=== Section Start ===

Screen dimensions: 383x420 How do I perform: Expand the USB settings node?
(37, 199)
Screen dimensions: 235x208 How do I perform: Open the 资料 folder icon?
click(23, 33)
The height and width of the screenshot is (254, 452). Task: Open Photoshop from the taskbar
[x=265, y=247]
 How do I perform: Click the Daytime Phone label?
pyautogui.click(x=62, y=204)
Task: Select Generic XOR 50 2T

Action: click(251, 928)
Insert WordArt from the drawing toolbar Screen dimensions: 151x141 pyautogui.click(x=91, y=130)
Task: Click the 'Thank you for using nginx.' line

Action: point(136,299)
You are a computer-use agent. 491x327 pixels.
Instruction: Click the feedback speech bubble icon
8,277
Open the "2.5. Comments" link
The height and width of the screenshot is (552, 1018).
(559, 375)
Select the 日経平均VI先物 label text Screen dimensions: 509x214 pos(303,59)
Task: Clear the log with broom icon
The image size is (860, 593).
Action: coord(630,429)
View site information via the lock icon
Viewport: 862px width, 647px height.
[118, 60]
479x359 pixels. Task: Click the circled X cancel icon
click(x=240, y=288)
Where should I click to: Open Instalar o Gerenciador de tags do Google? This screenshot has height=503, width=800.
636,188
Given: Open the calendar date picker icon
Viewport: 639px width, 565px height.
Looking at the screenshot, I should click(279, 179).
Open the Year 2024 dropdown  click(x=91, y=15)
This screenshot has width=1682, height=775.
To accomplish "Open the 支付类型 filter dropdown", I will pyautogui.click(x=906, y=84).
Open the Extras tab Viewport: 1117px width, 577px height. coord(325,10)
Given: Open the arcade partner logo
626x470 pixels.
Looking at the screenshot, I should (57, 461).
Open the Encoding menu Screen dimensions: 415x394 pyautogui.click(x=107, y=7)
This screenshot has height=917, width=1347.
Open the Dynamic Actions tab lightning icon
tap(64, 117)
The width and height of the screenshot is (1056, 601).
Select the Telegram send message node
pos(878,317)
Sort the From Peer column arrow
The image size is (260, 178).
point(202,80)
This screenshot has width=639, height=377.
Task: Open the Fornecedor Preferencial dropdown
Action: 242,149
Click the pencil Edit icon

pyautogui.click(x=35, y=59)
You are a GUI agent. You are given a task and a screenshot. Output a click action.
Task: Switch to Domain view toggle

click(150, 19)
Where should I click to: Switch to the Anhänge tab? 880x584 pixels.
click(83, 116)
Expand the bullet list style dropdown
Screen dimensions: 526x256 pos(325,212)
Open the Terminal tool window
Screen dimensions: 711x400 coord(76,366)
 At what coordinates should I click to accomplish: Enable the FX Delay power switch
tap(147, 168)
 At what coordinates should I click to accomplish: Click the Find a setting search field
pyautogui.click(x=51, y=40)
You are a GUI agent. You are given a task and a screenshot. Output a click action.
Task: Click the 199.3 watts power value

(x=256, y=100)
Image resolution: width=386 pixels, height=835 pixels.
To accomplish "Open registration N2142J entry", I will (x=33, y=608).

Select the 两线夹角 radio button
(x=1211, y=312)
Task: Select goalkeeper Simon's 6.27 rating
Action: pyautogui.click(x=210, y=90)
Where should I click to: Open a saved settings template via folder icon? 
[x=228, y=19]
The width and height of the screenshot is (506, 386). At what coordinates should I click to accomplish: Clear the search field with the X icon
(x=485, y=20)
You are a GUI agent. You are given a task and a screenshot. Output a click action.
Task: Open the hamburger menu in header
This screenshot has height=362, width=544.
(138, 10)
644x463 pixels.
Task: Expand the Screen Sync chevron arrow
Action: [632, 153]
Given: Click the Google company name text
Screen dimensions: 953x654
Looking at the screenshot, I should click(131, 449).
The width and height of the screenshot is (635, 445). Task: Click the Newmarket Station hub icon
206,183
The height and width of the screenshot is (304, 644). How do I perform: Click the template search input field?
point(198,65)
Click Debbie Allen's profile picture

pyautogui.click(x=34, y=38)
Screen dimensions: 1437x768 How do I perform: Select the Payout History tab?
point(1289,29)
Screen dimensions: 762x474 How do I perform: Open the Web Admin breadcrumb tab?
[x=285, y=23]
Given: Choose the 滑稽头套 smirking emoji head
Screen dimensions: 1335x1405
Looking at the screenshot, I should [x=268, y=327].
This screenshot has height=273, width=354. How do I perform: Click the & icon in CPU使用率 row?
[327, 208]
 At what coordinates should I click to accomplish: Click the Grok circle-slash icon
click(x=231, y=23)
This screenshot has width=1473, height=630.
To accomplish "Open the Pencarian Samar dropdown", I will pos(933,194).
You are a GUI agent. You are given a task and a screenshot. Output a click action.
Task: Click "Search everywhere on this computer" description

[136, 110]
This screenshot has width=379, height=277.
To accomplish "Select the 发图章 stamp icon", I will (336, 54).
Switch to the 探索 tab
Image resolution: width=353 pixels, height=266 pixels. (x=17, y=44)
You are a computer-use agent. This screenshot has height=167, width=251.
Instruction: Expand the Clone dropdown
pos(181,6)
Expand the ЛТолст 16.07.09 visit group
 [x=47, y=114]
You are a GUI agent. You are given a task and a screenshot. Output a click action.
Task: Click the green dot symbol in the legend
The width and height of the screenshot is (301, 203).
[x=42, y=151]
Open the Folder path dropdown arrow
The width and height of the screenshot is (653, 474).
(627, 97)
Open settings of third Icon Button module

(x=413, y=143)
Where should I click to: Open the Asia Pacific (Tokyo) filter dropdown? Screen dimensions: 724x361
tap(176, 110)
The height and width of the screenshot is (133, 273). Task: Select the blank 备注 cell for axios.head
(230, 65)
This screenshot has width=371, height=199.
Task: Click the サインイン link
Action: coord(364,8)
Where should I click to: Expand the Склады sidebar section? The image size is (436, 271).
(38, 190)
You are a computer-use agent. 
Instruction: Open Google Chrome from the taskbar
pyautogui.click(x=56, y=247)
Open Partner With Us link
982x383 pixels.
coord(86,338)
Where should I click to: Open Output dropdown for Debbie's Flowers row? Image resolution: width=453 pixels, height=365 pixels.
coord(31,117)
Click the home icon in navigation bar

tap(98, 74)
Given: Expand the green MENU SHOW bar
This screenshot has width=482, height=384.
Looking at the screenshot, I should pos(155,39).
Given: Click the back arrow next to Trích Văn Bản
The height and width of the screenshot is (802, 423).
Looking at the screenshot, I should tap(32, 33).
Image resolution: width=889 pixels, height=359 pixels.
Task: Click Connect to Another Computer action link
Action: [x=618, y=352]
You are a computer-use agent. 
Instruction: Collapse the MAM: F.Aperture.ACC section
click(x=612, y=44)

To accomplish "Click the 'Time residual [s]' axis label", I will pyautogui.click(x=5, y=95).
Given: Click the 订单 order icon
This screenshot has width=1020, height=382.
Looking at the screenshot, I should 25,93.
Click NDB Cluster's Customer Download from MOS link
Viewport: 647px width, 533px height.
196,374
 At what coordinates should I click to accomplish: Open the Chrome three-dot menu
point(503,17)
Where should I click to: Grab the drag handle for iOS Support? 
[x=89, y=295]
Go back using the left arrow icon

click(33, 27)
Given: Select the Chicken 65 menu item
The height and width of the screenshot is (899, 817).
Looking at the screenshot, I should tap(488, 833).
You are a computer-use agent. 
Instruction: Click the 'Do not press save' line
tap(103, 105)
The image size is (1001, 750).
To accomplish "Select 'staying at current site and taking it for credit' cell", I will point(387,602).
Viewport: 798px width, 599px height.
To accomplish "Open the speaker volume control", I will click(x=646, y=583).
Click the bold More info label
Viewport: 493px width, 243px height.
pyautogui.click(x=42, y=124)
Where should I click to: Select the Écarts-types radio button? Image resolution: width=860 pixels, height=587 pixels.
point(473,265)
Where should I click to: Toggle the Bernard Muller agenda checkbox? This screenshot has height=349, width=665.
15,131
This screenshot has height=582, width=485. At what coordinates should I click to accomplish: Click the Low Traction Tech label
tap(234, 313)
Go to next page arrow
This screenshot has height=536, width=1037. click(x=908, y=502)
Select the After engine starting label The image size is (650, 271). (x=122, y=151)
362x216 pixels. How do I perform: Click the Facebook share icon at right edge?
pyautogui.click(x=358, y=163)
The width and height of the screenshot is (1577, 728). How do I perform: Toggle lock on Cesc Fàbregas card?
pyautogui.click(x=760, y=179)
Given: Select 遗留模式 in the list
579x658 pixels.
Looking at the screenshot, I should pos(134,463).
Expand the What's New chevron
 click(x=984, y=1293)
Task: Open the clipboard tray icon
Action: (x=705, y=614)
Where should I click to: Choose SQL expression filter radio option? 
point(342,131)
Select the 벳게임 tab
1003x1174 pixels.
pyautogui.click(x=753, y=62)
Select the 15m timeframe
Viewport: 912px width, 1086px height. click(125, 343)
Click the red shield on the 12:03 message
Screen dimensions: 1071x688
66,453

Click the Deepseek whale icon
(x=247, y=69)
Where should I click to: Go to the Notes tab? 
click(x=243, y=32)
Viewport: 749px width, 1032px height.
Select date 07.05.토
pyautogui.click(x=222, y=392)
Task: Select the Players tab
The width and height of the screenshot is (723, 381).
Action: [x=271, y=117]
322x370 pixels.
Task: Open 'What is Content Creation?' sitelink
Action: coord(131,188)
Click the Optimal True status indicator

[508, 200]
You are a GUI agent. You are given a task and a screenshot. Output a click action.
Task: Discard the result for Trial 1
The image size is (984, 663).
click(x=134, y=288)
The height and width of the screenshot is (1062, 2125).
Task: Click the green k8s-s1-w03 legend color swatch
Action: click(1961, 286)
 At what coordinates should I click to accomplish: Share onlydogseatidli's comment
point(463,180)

=== Section End ===

REQUIRED WORK: All lines from the listing above that include "text" should be shown.

RESULT BELOW:
Select the 日経平均VI先物 label text Screen dimensions: 509x214 pos(303,59)
Given: Click the Google company name text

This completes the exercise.